Vanlı, en basitinden yayla çorbası ile ayranaşı arasındaki farkı bilendir.

En önemlisi de Vanlı kendi memleketinde itibarsızlaştırılarak ötekileştirilen, dışlanan, yok sayılmaya çalışılandır.

 Efendim Vanlı hemşerilerimiz dertliler, üzüntülüler, şikâyetçiler. Sabırla dinledik.

Gelen haklı, yerinde şikâyetleri özetleyelim.

 Ve muhataplarına postalayalım.

Diyorlar ki"   Van'da farklı kurumlarda çalışan Vanlıların bir yerlere gelmesi mümkün değil.  Vanlı Sınavlarda kaç puan alırlarsa alsınlar sözlüde kafadan eleniyorlar.  Bir kurumda görev yapanların durumu farklı değil. Terfi bekleyen Vanlı biri yıllarca atanmazken başka biri anında asaleten atanabiliyor.  Sanki bir el veya eller veya bir lobi tarafından Vanlıların önü sistematik olarak kesiliyor.  Devlete sızıp devletin altını oyan bazı torpilli ve organize işlerin içinde olanlar ve kendilerini gizleme becerisi gösterenler ilginçtir her dönemde daha itibar görüyor.  Ehliyet liyakat sahibi olmamıza, rağmen nedense önümüz kesiliyor? Bir adım ileri gitmemiz birilerini rahatsız ediyor."

Bir başkası da, "  Bir kamu kurumunda şube müdürü görev yapıyorum. Yaklaşık 2 yıldır asaleten atama bekliyorum. Ama atamam nedense bir türlü yapılmıyor. Komşu illerimizden bir il doğumlu olan arkadaşım benimle aynı kurumda farklı bir şube müdürü olarak görevi yapıyor ama ataması anında yapılıyor. Bende soruyorum; suçum Vanlı olmak mı?"

Aktarılan haksızlıkları, çelme takmaları, kötü niyetli girişimleri dinledikçe üzüldük, kahrolduk.

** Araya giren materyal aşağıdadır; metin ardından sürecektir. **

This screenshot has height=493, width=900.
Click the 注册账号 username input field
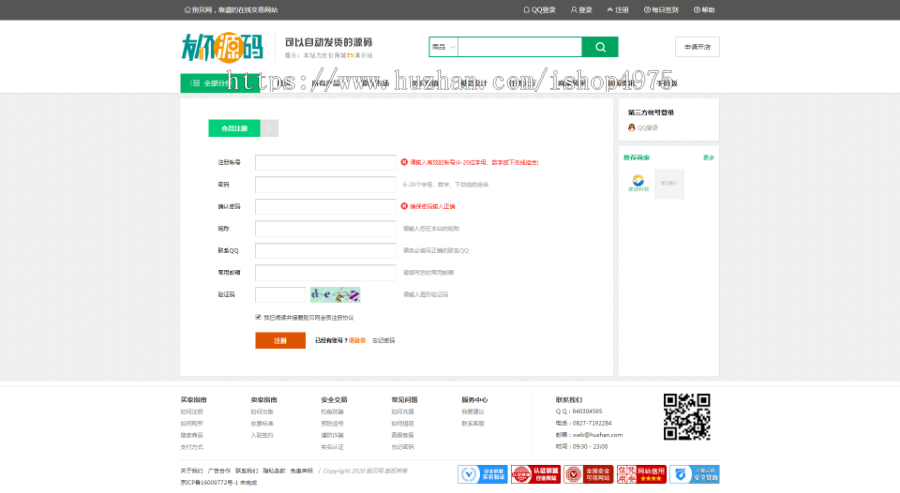[325, 162]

Kimse sınav, puan şu bu demesin.

Siyasette de durum farklı değil.

 Vanlı birinin ismi bir yere düşünülüyorsa, Vanlı bir yere talipliyse istemezsek lobisi anında harekete geçiyor. Yalanlarla dolu kara propaganda başlıyor.  Paçasından çekilerek çelme takılıyor. Yetmiyor gerçekler ters yüz ediliyor.

Van'da Vanlılara yer yok.

Vanlıysan kenarda duracaksın.

Nedir bu hazımsızlık?

Nedir bu Vanlı düşmanlığı?

Bu memleketin çalışkan, dürüst, bilgi birikimi sahibi idealist ve kentine sevdalı gençlerin önü neden kesiliyor?  Bu ayak oyunları nereye kadar sürecek.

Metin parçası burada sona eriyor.